§ DOCUMENT
Repartition based on estimated total dataset size

target_file_size_mb = 128
row_count = df.count()
avg_row_size_bytes = 200  # adjust based on your schema

estimated_total_size_mb = (row_count * avg_row_size_bytes) / (1024 * 1024)
num_partitions = int(estimated_total_size_mb / target_file_size_mb)

df.repartition(num_partitions).write.parquet("s3://bucket/path/")

Use Delta Lake’s `OPTIMIZE` for post-write compaction

OPTIMIZE delta.`s3://bucket/table/` ZORDER BY (event_date)

Enable adaptive partitioning in Spark 3+

spark.conf.set("spark.sql.adaptive.enabled", "true")

Partitioning

Partitioning is used to organize and prune data efficiently during reads. It improves performance and reduces cost by scanning only relevant data.

Common partition keys:

year, month, day
region, country
event_type, device_type

Trade-offs:

Too many partitions with small data volumes → too many files, higher metadata overhead.
Too few partitions → large files, slower incremental writes.

Best practice:

Use high-cardinality fields with caution.
Keep partitions balanced by data volume and query access patterns.

df.write.partitionBy("year", "month", "day").parquet("s3://bucket/events/")

Columns

Column-level organization matters when using columnar formats like Parquet or ORC.

Recommendations:

Prune unused columns before writing.
Use proper data types (e.g., int instead of string for IDs).
Use consistent column order for schema evolution compatibility.
Sort data within partitions to improve compression and query performance.

Sorting ensures that rows stored together on disk have similar values, leading to better compression (especially in Parquet) and more efficient predicate filtering in query engines like Trino, Presto, or Spark SQL.

Example: Sorting within partitions in Spark

from pyspark.sql import SparkSession

spark = SparkSession.builder.getOrCreate()

# Load and cast types
df = spark.read.option("header", True).csv("s3://bucket/nyc-taxi-raw/")

§ INSTRUCTION 1
Reproduce everything in the partitioning guide from "Partitioning" down to "only relevant data.".
The records below are unrelated to the partitioning guide.

§ INFORMATION SUPPLIED

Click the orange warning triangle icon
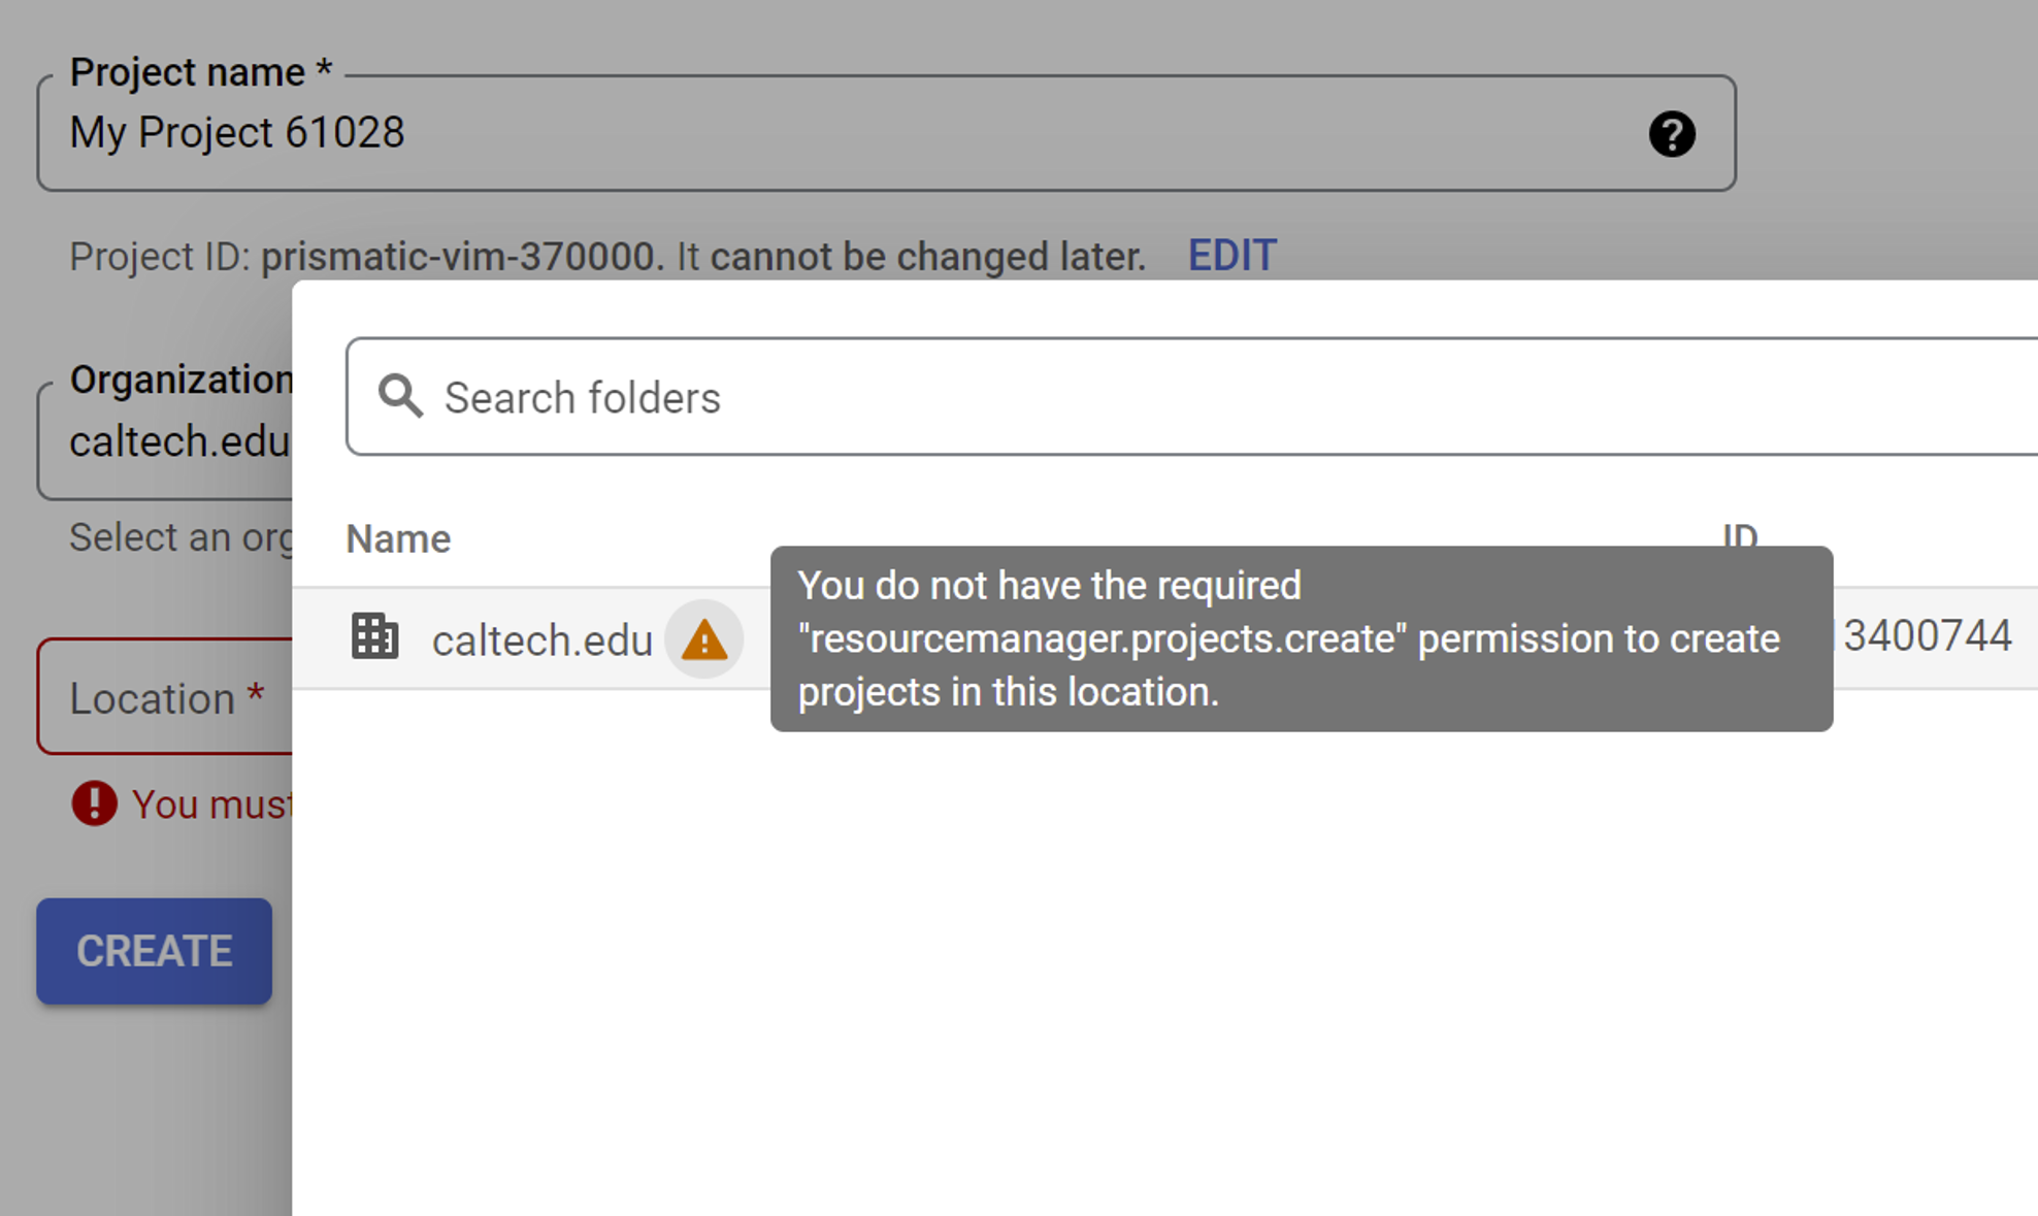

* * *

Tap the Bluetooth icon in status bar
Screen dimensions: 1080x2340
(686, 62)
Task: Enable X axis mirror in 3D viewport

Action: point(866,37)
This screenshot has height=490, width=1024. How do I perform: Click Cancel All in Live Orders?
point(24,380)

§ INSTRUCTION 2
Identify each line of the records that contains the word "Click".

§ CORRECT RESULT 1
Partitioning

Partitioning is used to organize and prune data efficiently during reads. It improves performance and reduces cost by scanning only relevant data.

§ CORRECT RESULT 2
Click the orange warning triangle icon
This screenshot has height=490, width=1024. How do I perform: Click Cancel All in Live Orders?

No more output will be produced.